We have read how ‘child abuse’ is being battled in the Western countries. One of the many arenas where the battle is fought is on the internet. Do you feel that South Asian countries should adopt similar measures to safeguard pre-teens and teenagers on the internet?
The internet has always been painted as a scary place where predators are waiting for children, who are easy preys. This is a major exaggeration.
Research does show that about one child or teenager in 10 has been approached by someone with a sexual intent or in an attempt to bully them. But these are people that the person knows, mostly peers.
However, again, it is important for parents to monitor their children and teenagers on social media as it is possible for them to be emotionally harmed by things that they see or words that are directed at them.

What kind of measures can parents take?
When i talk to parent groups i introduce my T.A.L.K model of parenting.
‘T’ stands for trust and this is what parents have to build up with their children. They should monitor what they are doing but only when the child is present and not surreptitiously. When children are online, it is best to have them use the computer in a public location in the home and for the parents to observe what they are doing. Rules should be established and discussed as to how long the child can use the computer and for what purposes.
‘A’ is for assess and this is where parents watch what their children are doing on the computer (and of course other devices) and ask them about the websites they visit, the games they play, etc.
‘l’ is for learn and this means that parents have to familiarise themselves with the technology and websites and games that their children use. They do not have to become experts but they should ask their children to show them anything that they are doing online so they can understand it. Also talking to other parents about what their children are doing is a good way to learn.

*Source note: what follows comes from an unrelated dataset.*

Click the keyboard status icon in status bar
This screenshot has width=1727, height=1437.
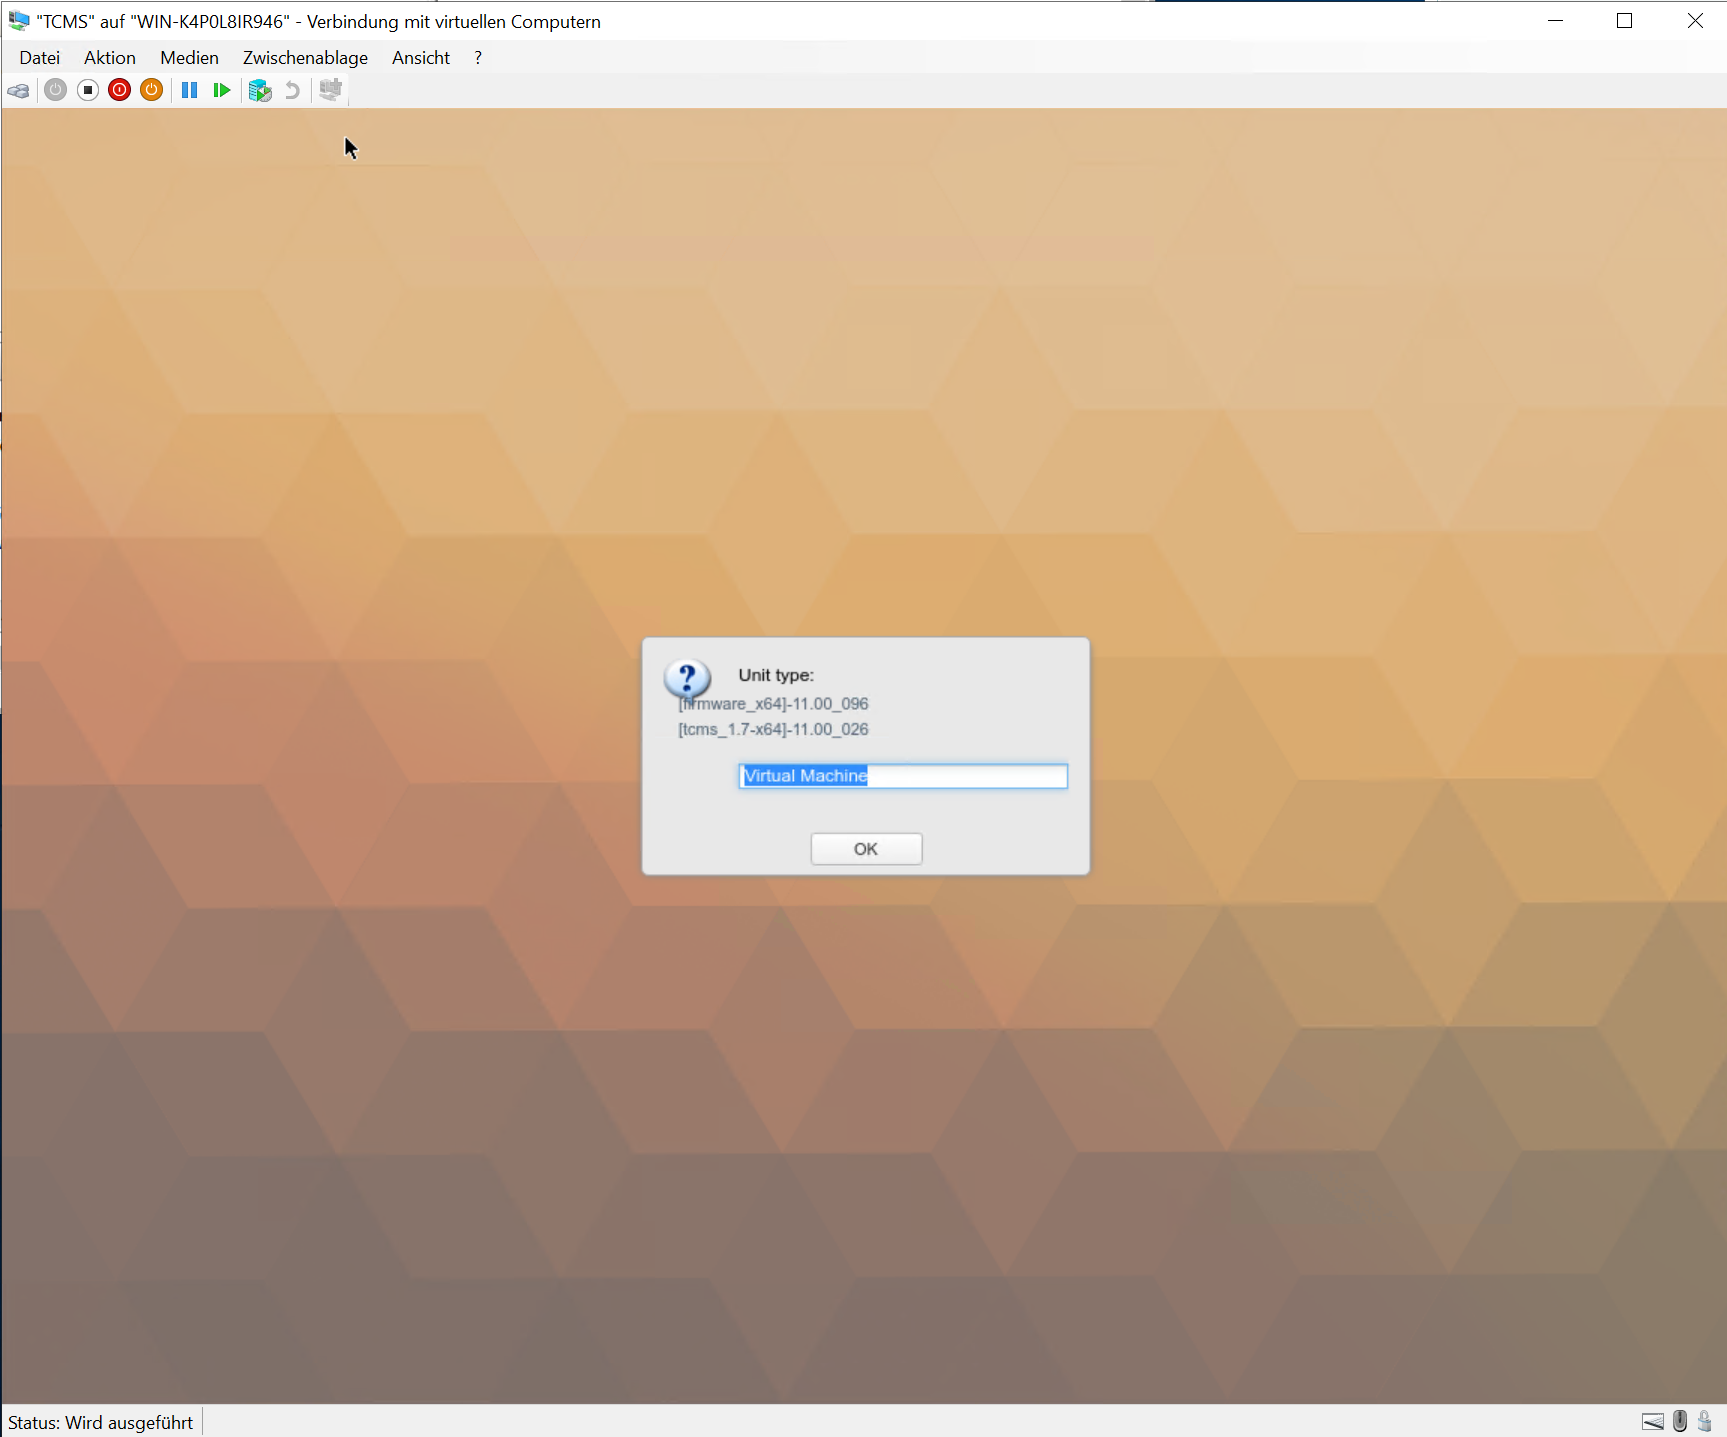point(1653,1421)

Finally ‘K’ stands for communicate (I know that it starts with a ‘c’ and not a ‘k’ but the ‘k’ works better). Parents should have weekly meetings with their children about what they are doing with their technology and any concerns that they have.
If trust is already prevalent, then the meetings are short – no longer than 15 minutes – and mostly the parents ask the kids what they are doing and what they like and then listen carefully for any possible problems. As the children get older, the parents can ask more directed questions such as ‘I have heard about cyberbullying and I wonder if you know anyone who has been bullied? What happened and how did they feel?’
Those types of questions invite the child to talk about these issues but not in reference to them but to their friends which makes them feel safe.